About The Commonwealth Forestry Archive
Bangor University in the UK holds internationally important archives on forest management.
In the early 20th century, formal forestry was established in most tropical countries in which the UK had an interest.
Inventory was generally undertaken by the early Forestry Departments in these countries, for the purpose of determining the stocking of the forest, analyzing tree growth rates from dynamic permanent sample plots, and the determination of timber value.

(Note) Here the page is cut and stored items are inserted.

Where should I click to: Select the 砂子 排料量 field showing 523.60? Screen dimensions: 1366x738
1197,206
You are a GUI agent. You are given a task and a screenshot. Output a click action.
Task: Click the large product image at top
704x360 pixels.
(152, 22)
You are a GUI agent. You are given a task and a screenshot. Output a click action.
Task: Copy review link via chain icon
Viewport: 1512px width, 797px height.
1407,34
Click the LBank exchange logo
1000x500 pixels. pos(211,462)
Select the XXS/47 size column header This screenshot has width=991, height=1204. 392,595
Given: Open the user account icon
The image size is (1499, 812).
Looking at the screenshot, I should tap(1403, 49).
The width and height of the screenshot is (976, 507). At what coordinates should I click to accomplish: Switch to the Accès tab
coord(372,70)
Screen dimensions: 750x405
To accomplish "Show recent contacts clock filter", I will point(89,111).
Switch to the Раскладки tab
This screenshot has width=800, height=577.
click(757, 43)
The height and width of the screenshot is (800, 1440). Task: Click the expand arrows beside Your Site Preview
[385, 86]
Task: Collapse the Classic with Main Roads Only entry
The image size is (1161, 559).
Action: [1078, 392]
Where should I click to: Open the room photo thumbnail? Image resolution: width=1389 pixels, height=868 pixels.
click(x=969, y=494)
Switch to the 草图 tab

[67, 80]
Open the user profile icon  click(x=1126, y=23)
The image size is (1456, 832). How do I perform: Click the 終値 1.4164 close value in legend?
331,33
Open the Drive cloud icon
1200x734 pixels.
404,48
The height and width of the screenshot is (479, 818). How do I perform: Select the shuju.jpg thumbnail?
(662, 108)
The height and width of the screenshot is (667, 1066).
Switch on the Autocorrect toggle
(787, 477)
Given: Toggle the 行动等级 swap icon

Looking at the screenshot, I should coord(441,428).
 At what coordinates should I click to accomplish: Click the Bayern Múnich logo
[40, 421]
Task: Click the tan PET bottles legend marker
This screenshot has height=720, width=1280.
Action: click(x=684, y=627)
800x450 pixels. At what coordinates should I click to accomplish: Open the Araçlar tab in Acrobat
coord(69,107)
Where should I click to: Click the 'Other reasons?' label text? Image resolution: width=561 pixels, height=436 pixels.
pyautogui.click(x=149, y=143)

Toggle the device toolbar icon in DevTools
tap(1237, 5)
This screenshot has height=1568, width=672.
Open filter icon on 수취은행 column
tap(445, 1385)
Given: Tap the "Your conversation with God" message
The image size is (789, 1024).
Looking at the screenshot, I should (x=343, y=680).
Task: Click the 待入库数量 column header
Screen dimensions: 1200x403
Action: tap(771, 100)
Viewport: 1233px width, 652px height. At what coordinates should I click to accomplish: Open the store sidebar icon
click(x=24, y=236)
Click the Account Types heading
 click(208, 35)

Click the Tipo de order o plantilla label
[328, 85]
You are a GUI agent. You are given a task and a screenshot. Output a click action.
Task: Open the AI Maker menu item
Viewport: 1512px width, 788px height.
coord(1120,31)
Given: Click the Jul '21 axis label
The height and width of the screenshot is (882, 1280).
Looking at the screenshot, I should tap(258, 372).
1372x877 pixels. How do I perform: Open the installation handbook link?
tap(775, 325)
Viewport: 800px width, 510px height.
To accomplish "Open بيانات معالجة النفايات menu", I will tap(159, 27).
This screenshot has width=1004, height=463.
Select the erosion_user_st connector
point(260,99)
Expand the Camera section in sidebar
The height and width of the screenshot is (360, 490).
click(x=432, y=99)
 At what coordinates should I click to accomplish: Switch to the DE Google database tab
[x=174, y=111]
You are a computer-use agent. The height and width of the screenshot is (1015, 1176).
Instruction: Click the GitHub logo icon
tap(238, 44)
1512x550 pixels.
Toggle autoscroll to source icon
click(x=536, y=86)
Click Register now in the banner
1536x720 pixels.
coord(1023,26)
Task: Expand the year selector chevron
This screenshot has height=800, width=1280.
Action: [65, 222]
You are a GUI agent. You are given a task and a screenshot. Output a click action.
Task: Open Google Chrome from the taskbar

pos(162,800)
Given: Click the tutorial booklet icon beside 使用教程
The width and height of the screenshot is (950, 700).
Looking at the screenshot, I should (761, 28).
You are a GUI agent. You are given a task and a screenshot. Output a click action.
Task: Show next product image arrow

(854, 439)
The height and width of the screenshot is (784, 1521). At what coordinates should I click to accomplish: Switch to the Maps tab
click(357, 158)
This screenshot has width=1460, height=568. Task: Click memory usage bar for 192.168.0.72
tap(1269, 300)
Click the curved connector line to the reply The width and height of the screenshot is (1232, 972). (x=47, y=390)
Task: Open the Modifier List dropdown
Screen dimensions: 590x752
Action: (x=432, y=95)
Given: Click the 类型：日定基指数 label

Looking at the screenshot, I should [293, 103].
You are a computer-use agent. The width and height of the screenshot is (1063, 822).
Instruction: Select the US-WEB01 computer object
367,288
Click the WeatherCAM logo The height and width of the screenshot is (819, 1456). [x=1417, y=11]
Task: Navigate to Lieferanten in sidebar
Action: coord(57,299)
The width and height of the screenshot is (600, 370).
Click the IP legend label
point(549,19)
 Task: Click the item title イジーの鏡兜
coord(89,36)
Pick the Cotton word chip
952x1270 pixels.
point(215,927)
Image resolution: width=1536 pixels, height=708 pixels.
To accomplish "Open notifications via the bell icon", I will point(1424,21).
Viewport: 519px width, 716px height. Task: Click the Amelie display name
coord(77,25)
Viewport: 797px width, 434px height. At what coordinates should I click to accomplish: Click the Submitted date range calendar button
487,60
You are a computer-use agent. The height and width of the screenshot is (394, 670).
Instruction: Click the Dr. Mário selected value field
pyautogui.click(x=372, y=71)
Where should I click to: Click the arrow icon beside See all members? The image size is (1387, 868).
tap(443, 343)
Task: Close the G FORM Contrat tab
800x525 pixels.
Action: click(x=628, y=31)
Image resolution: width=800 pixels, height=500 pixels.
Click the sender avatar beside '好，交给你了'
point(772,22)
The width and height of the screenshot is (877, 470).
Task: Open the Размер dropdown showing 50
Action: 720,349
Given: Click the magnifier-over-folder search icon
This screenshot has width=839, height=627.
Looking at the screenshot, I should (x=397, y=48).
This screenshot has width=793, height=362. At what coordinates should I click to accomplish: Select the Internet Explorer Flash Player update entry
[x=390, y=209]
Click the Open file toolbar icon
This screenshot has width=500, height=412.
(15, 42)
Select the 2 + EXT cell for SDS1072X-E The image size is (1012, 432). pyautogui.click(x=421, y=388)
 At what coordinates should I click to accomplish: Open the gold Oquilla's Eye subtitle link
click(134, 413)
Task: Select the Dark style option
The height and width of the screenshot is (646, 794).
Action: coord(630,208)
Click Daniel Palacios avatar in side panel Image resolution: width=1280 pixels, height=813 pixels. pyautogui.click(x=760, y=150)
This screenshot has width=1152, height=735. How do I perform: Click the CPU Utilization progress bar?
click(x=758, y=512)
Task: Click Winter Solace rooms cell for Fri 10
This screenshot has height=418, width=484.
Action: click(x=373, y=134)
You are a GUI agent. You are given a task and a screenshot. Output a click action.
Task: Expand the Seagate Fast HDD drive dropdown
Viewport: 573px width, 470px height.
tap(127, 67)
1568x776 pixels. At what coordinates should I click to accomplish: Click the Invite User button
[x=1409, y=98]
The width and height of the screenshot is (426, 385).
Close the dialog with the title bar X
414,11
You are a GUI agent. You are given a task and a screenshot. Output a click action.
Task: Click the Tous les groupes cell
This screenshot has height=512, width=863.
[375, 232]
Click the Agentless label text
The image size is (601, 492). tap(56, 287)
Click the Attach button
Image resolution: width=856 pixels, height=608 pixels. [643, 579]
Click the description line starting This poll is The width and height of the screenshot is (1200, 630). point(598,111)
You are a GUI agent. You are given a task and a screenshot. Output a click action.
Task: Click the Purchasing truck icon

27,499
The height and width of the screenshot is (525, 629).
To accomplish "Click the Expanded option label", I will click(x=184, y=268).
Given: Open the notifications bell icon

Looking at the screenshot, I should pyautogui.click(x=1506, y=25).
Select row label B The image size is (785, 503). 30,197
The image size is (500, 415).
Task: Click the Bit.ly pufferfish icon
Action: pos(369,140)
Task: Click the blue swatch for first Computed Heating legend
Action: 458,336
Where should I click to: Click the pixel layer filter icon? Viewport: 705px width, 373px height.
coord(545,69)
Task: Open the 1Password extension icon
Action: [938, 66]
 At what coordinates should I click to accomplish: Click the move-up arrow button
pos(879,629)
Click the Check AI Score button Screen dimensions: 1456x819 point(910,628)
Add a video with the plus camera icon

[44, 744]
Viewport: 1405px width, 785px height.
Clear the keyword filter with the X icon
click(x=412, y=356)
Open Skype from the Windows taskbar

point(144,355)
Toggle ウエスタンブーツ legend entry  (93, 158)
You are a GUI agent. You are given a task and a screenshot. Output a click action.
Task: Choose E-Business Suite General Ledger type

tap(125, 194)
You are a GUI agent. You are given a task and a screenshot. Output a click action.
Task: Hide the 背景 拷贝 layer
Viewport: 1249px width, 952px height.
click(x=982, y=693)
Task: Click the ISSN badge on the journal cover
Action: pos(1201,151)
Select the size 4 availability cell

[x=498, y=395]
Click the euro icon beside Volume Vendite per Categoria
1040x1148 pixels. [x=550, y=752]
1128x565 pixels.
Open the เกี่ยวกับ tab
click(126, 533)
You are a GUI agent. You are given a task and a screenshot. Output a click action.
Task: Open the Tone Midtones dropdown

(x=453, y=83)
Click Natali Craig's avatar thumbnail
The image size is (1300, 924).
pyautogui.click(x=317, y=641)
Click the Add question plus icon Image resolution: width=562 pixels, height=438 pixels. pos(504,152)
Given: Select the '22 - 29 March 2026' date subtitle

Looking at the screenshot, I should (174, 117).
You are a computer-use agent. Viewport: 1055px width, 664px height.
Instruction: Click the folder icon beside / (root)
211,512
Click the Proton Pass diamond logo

Through the 1960s the Oxford Forestry Institute provided a forestry data analysis service and accumulated copies of data and related correspondence. Returning forestry officers often retained personal copies while records of ecological research were also kept or copied to UK universities. Considerable holdings of data and grey reports from colonial times to the present have therefore accumulated in the UK. For many countries, these holdings represent the only extant copies of this information.
Primary Source Materials
The material spans the period from 1961 to 1990 and includes information on the following countries: Argentina; Australia; Bahamas; Bangladesh; Belize; Cameroon; Chile; Colombia; Costa Rica; Cyprus; East Africa; Ethiopia; Fiji; Ghana; Guyana; Haiti; Honduras; Indonesia; Kenya; Liberia; Malawi; Malaysia; Nigeria; Papua New Guinea; Samoa; Sierra Leone; Solomon Islands; South Africa; Sri Lanka; St Lucia; Swaziland; Tanzania; Trinidad; Uganda; Zambia.
These data are invaluable as a resource for research. They can often serve as a pre-industrialisation baseline for forest monitoring and global carbon and climate change modelling. Practically it can also provide context and inform current forest management.